> [Material for this task]:
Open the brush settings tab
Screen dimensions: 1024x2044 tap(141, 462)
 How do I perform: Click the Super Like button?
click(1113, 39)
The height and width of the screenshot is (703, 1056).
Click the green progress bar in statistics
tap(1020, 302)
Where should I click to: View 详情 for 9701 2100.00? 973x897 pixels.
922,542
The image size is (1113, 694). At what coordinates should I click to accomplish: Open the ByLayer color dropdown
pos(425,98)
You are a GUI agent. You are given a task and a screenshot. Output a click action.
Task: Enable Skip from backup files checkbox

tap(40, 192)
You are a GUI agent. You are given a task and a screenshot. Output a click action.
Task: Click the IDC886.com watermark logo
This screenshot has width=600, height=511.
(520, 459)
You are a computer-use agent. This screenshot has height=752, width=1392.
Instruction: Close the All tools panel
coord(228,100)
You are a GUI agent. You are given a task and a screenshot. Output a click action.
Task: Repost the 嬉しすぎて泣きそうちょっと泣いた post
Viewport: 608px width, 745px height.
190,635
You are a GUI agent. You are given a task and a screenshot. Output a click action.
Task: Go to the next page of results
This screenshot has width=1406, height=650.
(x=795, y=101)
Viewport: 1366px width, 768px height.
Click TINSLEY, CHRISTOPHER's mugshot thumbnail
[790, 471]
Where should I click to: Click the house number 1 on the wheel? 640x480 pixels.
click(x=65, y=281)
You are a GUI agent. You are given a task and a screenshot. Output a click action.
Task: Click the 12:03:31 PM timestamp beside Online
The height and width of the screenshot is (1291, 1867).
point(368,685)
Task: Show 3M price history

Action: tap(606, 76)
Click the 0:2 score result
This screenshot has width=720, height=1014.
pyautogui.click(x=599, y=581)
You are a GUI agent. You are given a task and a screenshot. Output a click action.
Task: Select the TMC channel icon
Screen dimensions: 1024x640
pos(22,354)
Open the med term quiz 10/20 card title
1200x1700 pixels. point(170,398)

> [Task to complete]: In your reply, write out all of the material exactly as it was given.

> [Answer space]:
Open the brush settings tab
Screen dimensions: 1024x2044 tap(141, 462)
 How do I perform: Click the Super Like button?
click(1113, 39)
The height and width of the screenshot is (703, 1056).
Click the green progress bar in statistics
tap(1020, 302)
Where should I click to: View 详情 for 9701 2100.00? 973x897 pixels.
922,542
The image size is (1113, 694). At what coordinates should I click to accomplish: Open the ByLayer color dropdown
pos(425,98)
You are a GUI agent. You are given a task and a screenshot. Output a click action.
Task: Enable Skip from backup files checkbox

tap(40, 192)
You are a GUI agent. You are given a task and a screenshot. Output a click action.
Task: Click the IDC886.com watermark logo
This screenshot has width=600, height=511.
(520, 459)
You are a computer-use agent. This screenshot has height=752, width=1392.
Instruction: Close the All tools panel
coord(228,100)
You are a GUI agent. You are given a task and a screenshot. Output a click action.
Task: Repost the 嬉しすぎて泣きそうちょっと泣いた post
Viewport: 608px width, 745px height.
190,635
You are a GUI agent. You are given a task and a screenshot. Output a click action.
Task: Go to the next page of results
This screenshot has width=1406, height=650.
(x=795, y=101)
Viewport: 1366px width, 768px height.
Click TINSLEY, CHRISTOPHER's mugshot thumbnail
[790, 471]
Where should I click to: Click the house number 1 on the wheel? 640x480 pixels.
click(x=65, y=281)
You are a GUI agent. You are given a task and a screenshot. Output a click action.
Task: Click the 12:03:31 PM timestamp beside Online
The height and width of the screenshot is (1291, 1867).
point(368,685)
Task: Show 3M price history

Action: tap(606, 76)
Click the 0:2 score result
This screenshot has width=720, height=1014.
pyautogui.click(x=599, y=581)
You are a GUI agent. You are given a task and a screenshot. Output a click action.
Task: Select the TMC channel icon
Screen dimensions: 1024x640
pos(22,354)
Open the med term quiz 10/20 card title
1200x1700 pixels. point(170,398)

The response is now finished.